**AIM OF THE TASK:**
Each line below from the "Given: Click the info marker beside line 9" line through the "Task: Click the current" line, those two included, must be restated word for word; the pictures must not be.

-- MATERIAL FOR THIS TASK follows --

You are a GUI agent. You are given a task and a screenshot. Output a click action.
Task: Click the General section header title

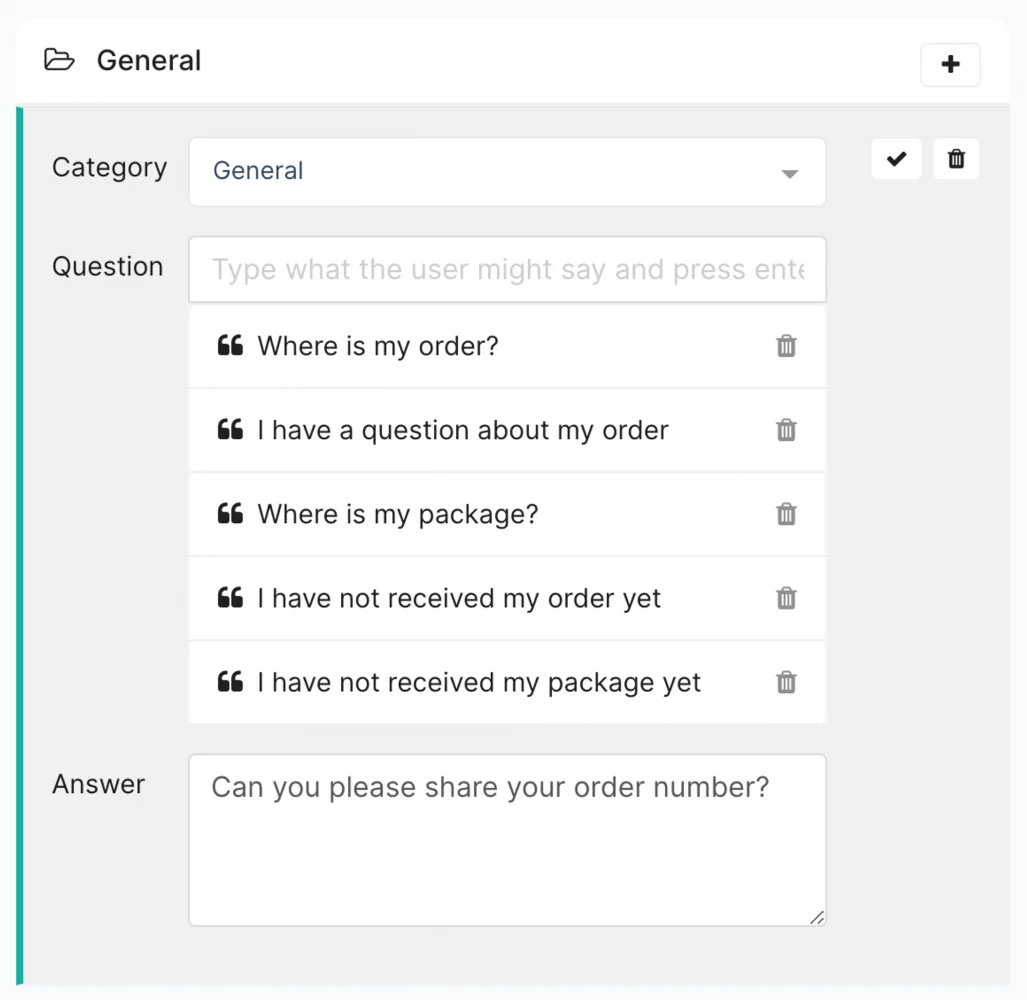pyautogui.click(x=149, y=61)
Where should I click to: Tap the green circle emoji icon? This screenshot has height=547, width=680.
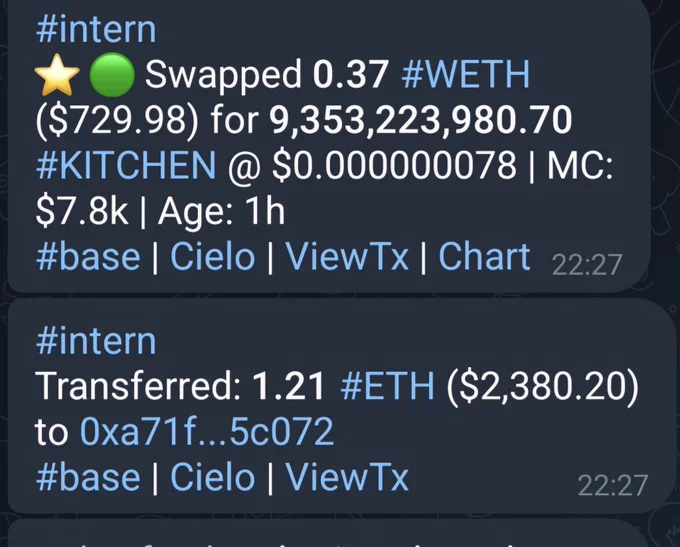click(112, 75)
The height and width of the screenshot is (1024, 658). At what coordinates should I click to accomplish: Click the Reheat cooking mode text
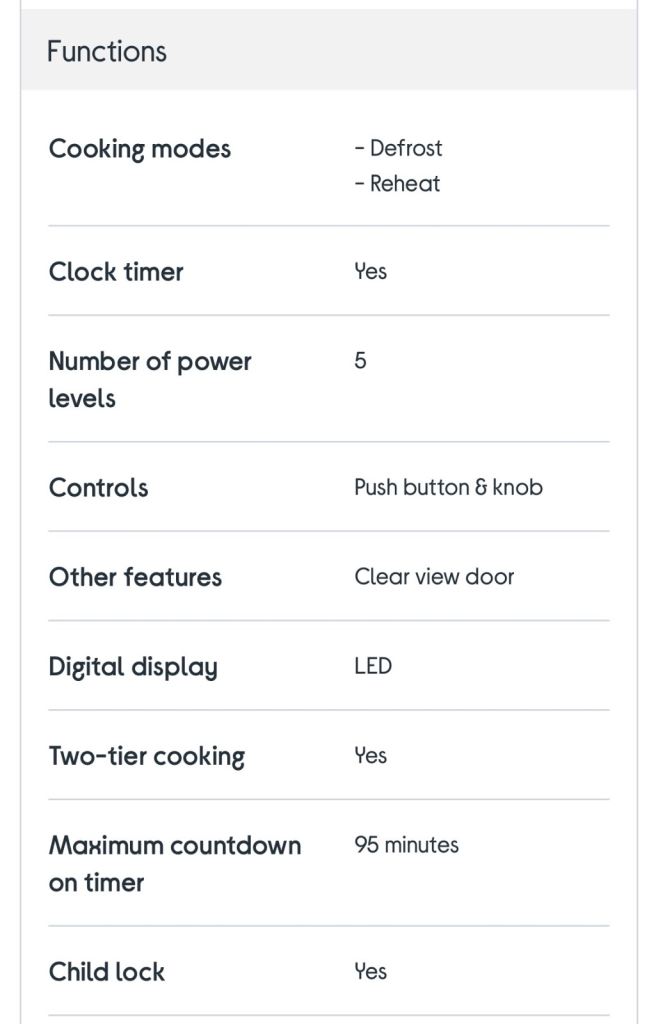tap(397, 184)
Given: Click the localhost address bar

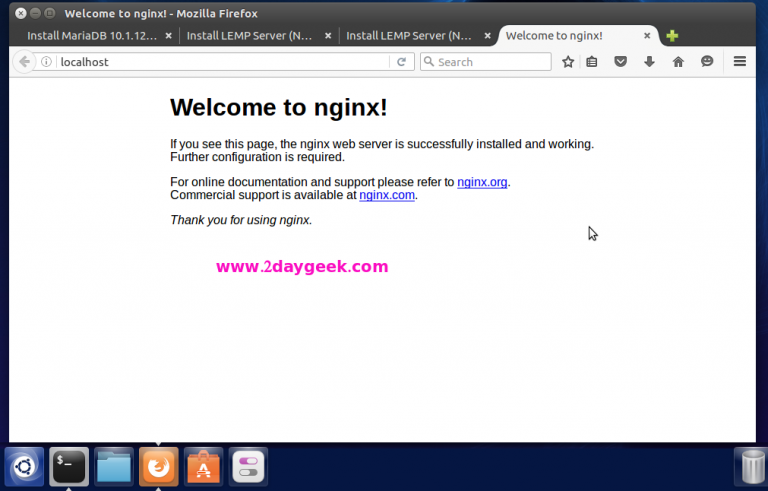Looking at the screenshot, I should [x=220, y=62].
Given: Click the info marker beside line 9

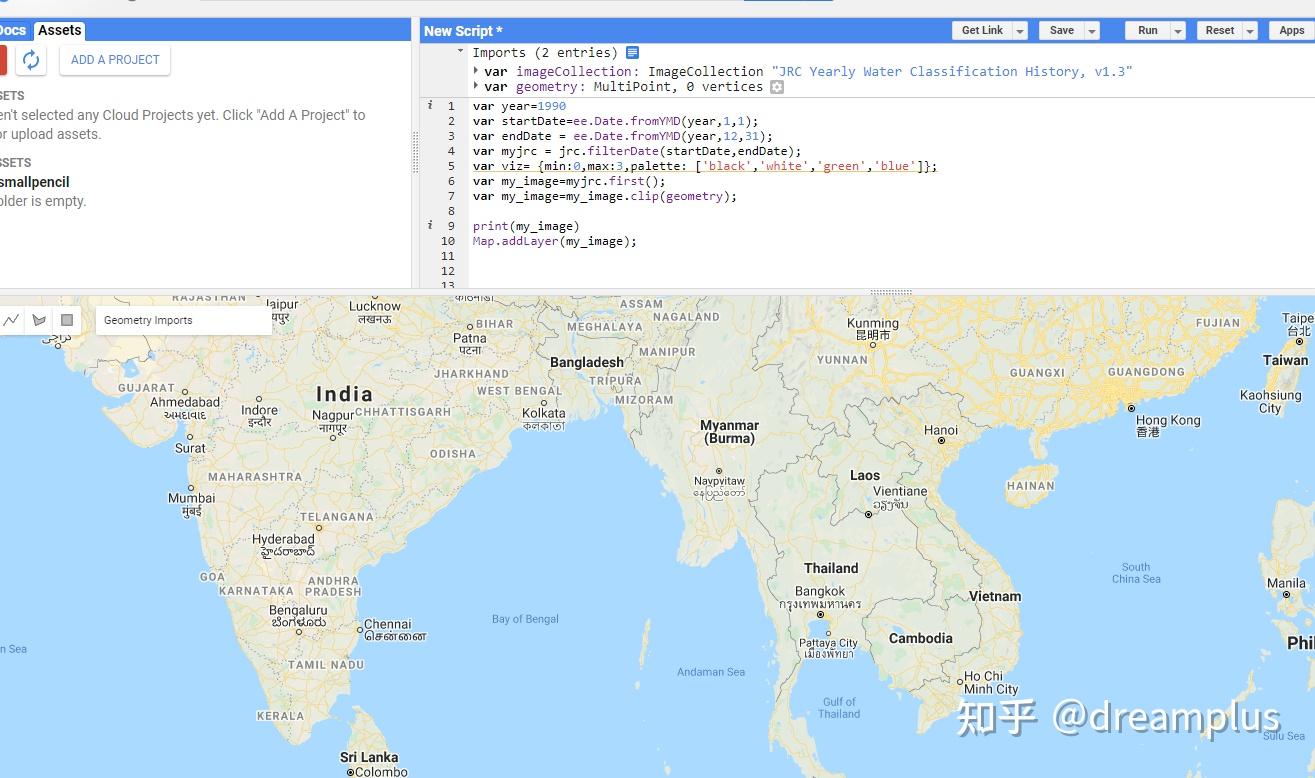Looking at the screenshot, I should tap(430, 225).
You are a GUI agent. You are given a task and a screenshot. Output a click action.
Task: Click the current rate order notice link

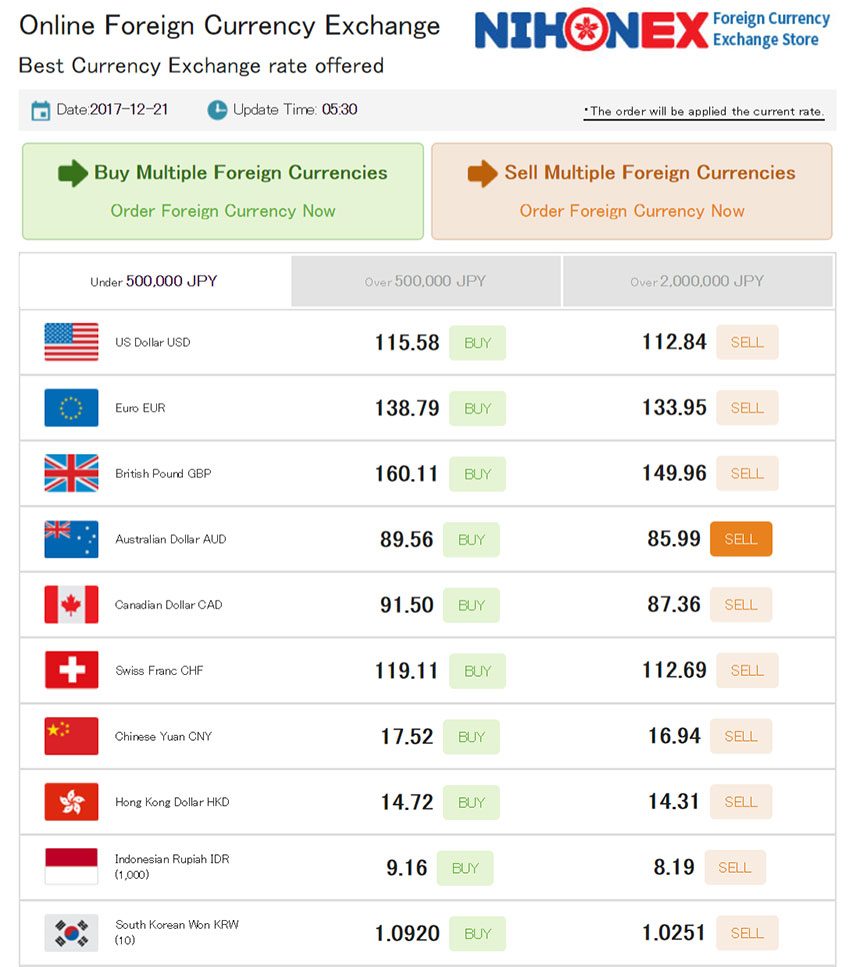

-- MATERIAL FOR THIS TASK concluded --
-- MATERIAL FOR THIS TASK follows --

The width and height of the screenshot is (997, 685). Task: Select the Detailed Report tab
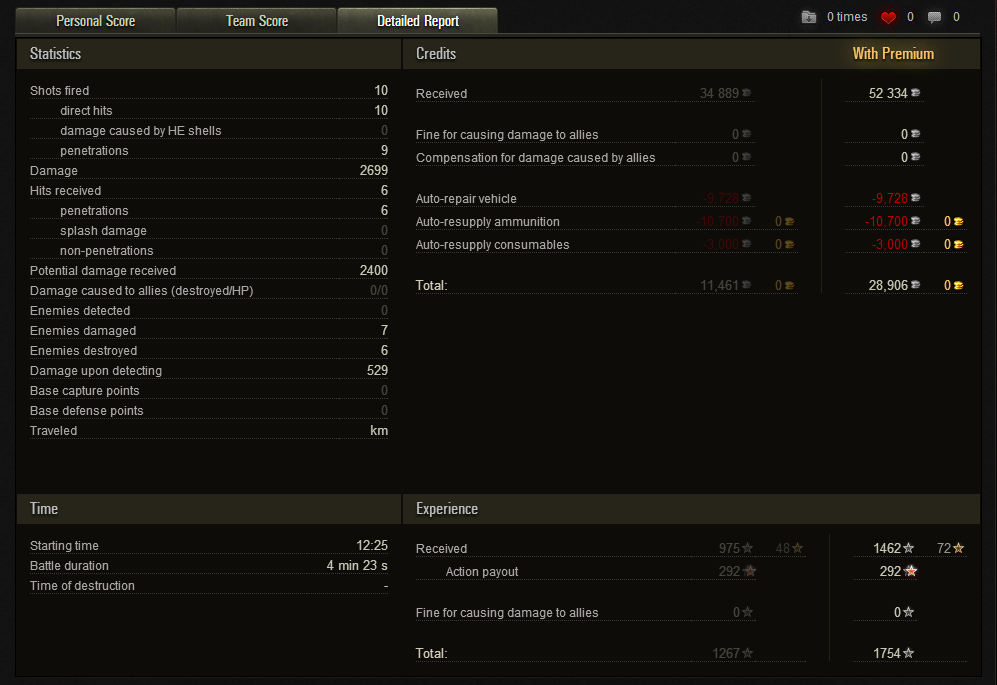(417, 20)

-- MATERIAL FOR THIS TASK concluded --

**ANSWER SPACE:**
Given: Click the info marker beside line 9

Looking at the screenshot, I should tap(430, 225).
You are a GUI agent. You are given a task and a screenshot. Output a click action.
Task: Click the current rate order notice link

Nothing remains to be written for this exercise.